At the end of this stage, all parser verbs have distinct textual forms.
@ |generate-inter:F| writes out the repository as a textual inter file |F|.
(By default, Inform doesn't do this: the inter ordinarily stays in memory
throughout.)
This stage leaves the repository unchanged.
@ |generate-inter-binary:F| writes out the repository as a binary inter
file |F|. (By default, Inform doesn't do this: the inter ordinarily stays in
memory throughout.)
This stage leaves the repository unchanged.
@ |generate-i6:F| translates the repository to an Inform 6 program. This is
normally the final stage in the Inform code generation chain.
This stage leaves the repository unchanged.
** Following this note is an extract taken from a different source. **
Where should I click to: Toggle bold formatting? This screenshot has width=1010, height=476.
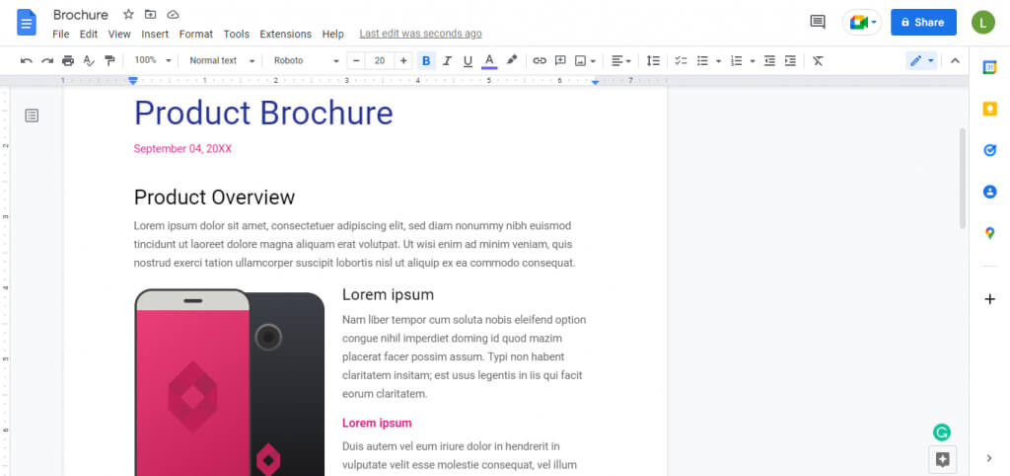[426, 61]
@h Diagnostic or non-working stages.
@ |show-dependencies:F| and |log-dependencies| output a dependency graph of
the symbols in the current repository, one to a file, the other to the
debugging log. A dependency means that one can't be compiled without the
other: for example, if a function has a local variable of a given kind, then
the function depends on that kind.
|eliminate-redundant-code| is a stage which removes all material from
the repository which the main routine is not dependent on. This can result
in many template routines being kicked out, and substantially reduces
story file sizes. The stage mostly works, but needs more refinement before
we could safely enable it by default with Inform.
@ |summarise:F| is a very slow diagnostic stage showing the breakdown of the
current repository into packages, writing the output to file |F|. (Slow in
this sense means that it roughly triples compilation time.)
@ |export:F| and |import:F| were part of an experiment to do with caching the
inter generated by the Standard Rules. This eventually worked, but was put on
ice while a better and more systematic solution was found.